Popstar Justin Bieber hat seine Fans wissen lassen, dass er unter Lyme-Borreliose leidet. Die von Bakterien verursachte Krankheit wird durch Zecken übertragen und kann Nervensystem und Gelenke schädigen. Als Symptome treten binnen vier Wochen grippeähnliche Symptome, Fieber Lymphknotenschwellungen oder die sogenannte Wanderröte auf, eine wachsende rote Stelle rund um den Zeckenbiss.

Eine Schutzimpfung gegen Lyme-Borreliose gibt es nicht. Früh erkannt, lässt sich die Infektion aber gut mit Antibiotika behandeln.
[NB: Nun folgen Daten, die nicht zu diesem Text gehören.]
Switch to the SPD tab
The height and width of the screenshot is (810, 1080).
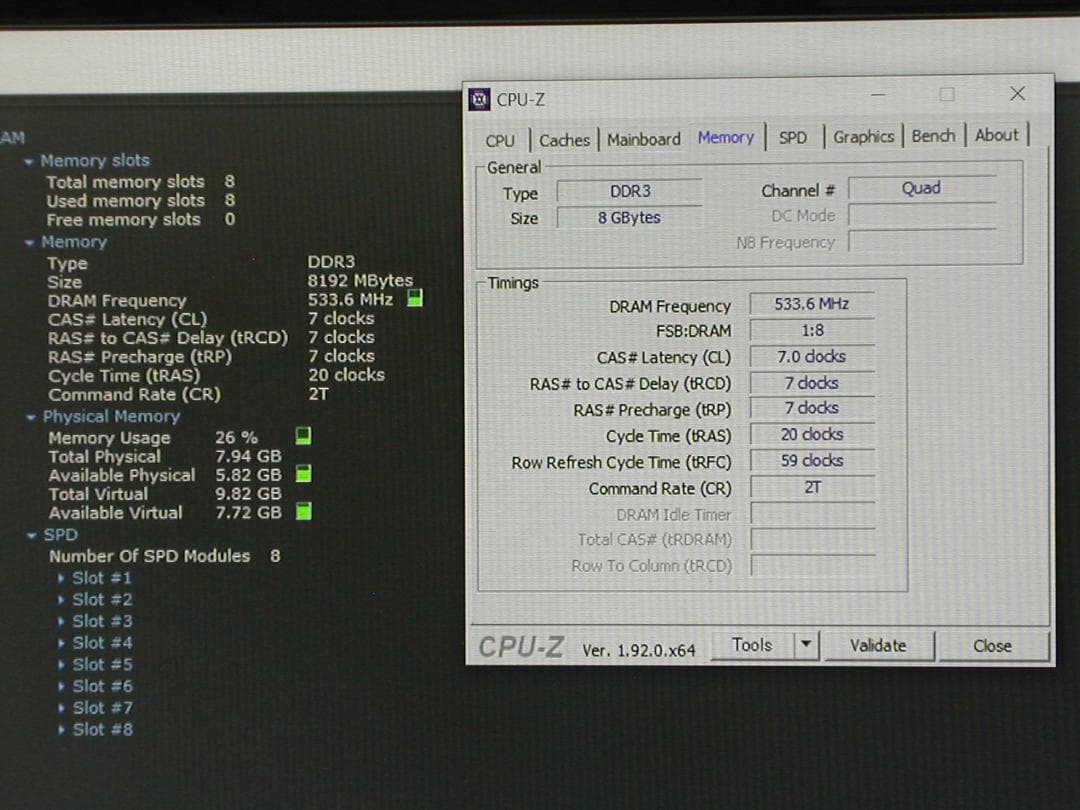point(793,138)
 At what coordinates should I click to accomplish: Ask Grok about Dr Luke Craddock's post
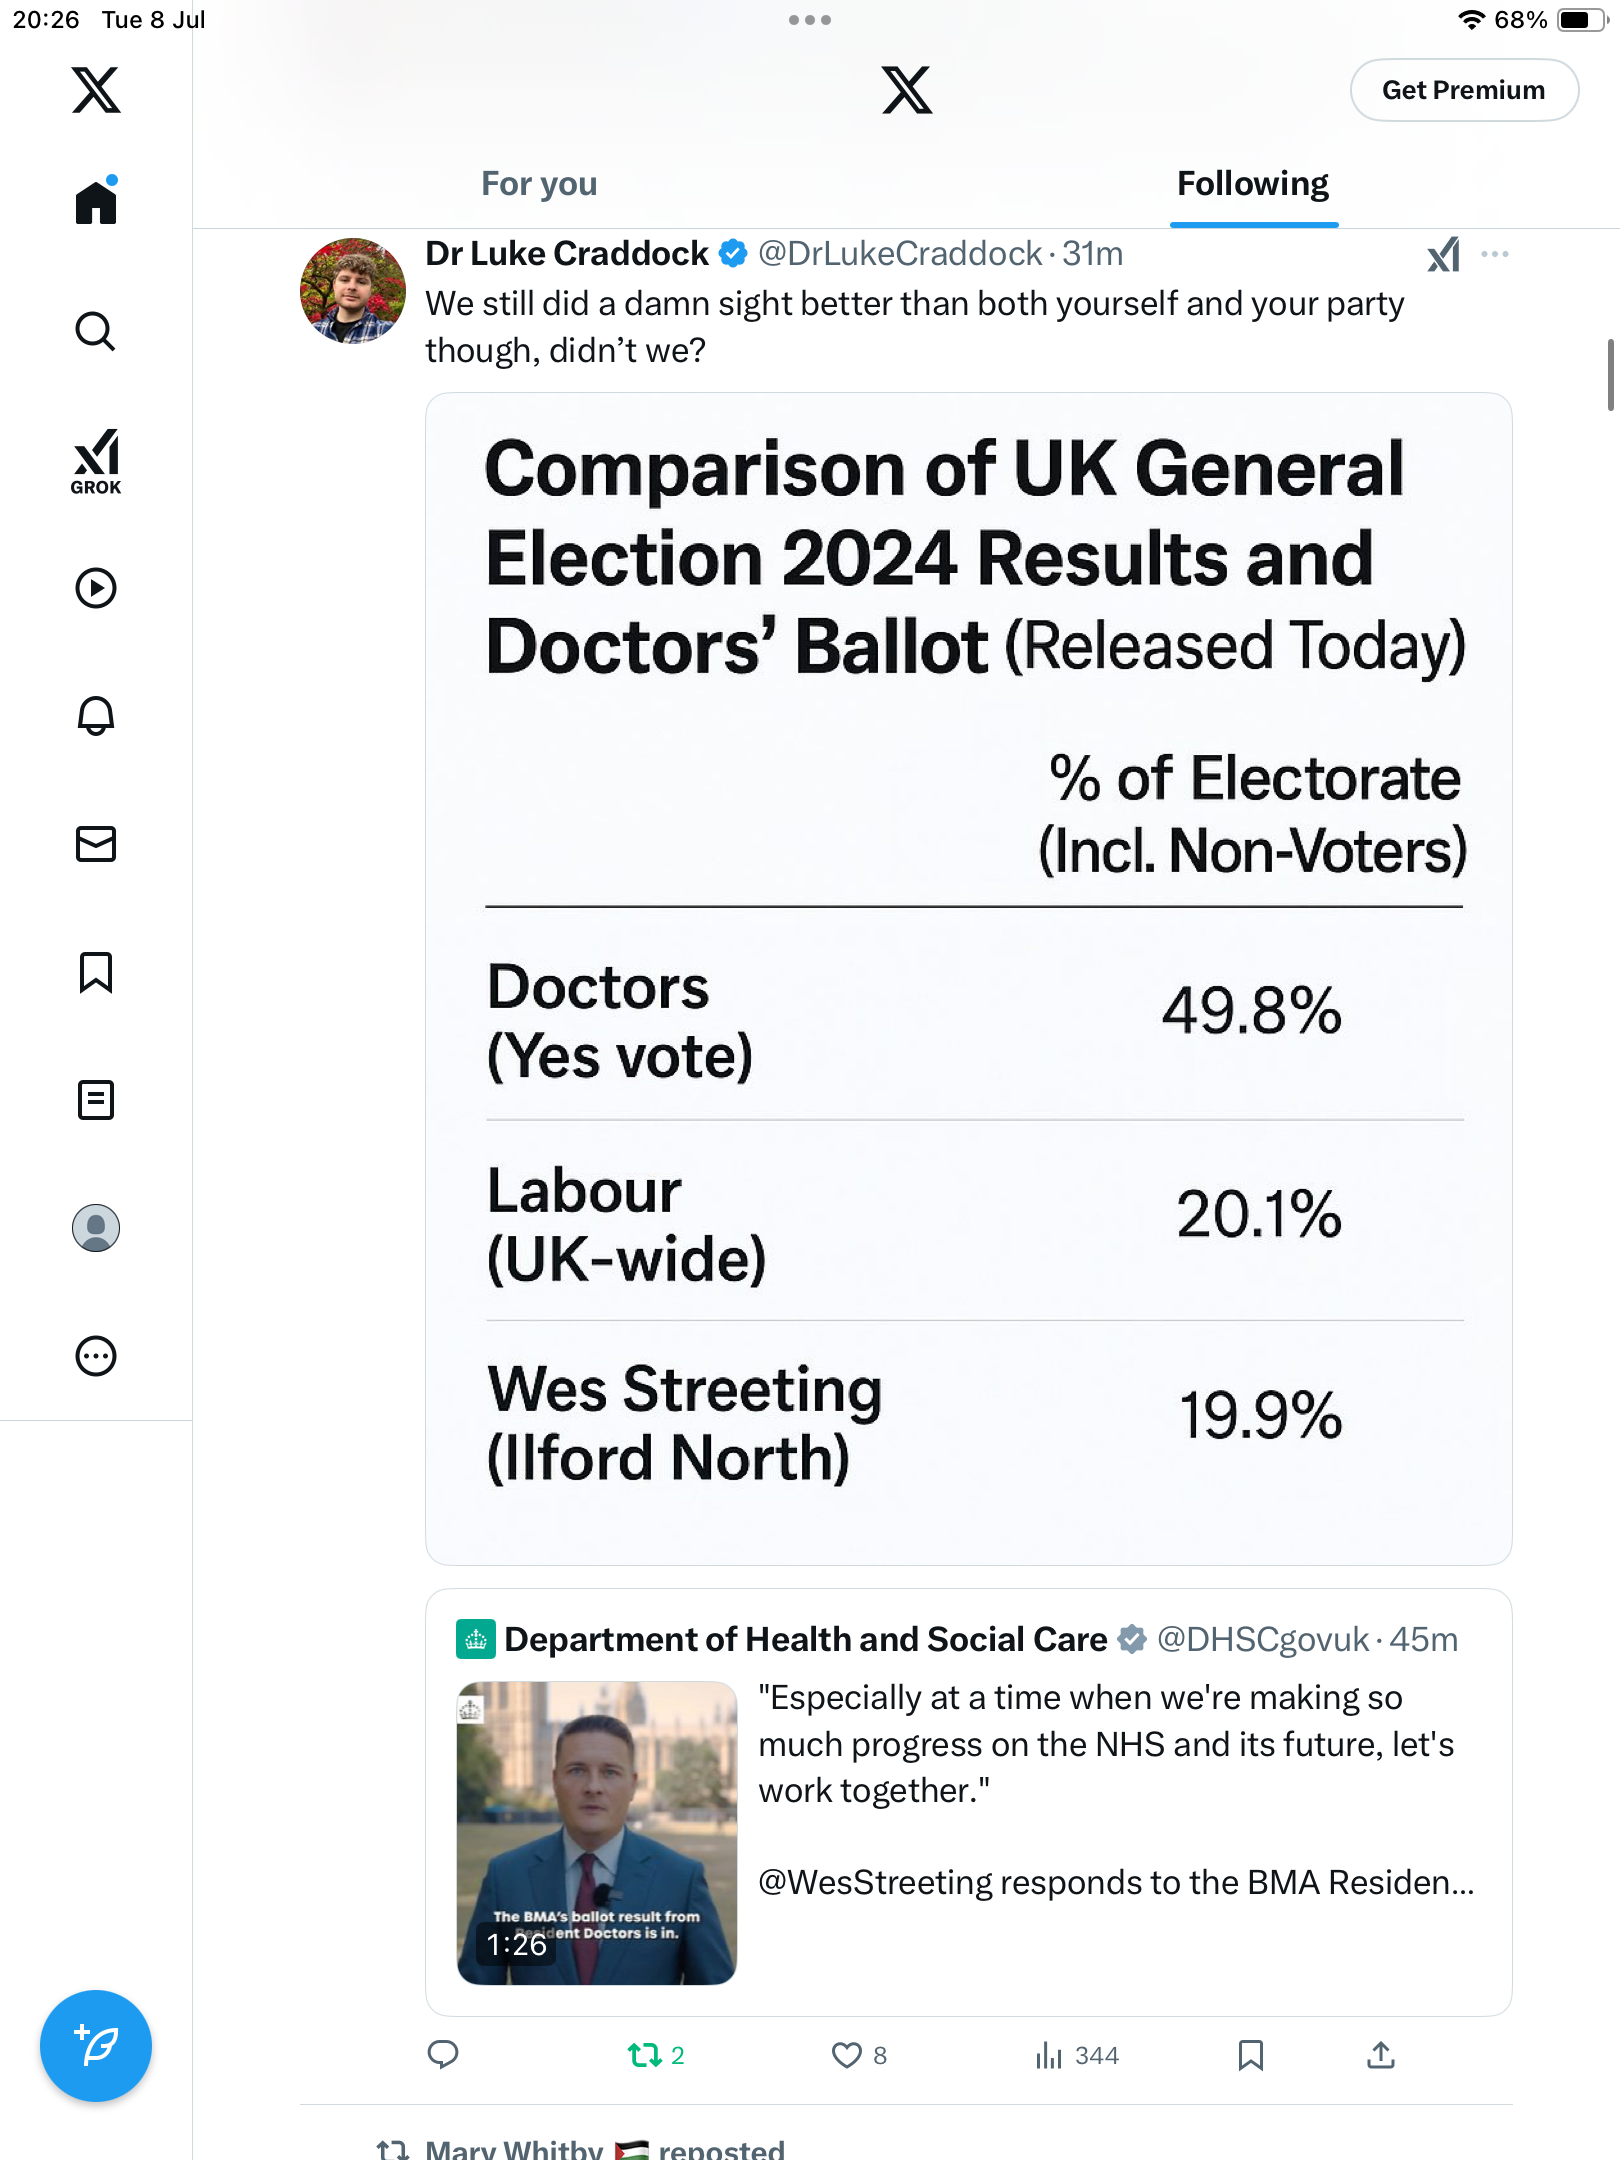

Eine Borrelien-Infektion ist in jedem Fall ernst zu nehmen, denn sie kann noch nach Jahren Spätfolgen wie Lähmungen oder Arthritis, also Gelenkentzündungen, verursachen.

Der beste Schutz gegen eine Lyme-Borreliose ist das Tragen geschlossener Schuhe und langer Kleidung in Zeckengebieten sowie das Auftragen bestimmter Insektenabwehrmittel auf die Haut. Außerdem sollten Zecken schnellstmöglich entfernt werden, denn eine Zecke muss mindestens mehrere Stunden lang saugen, um Borrelien zu übertragen.

Die Zahl der Infektionen in Deutschland ist nicht bekannt. Das Robert-Koch-Institut verweist aber auf eine Studie, wonach die Krankenkassen hierzulande jährlich mehr als 214.000 Patienten mit Lyme-Borreliose registrieren.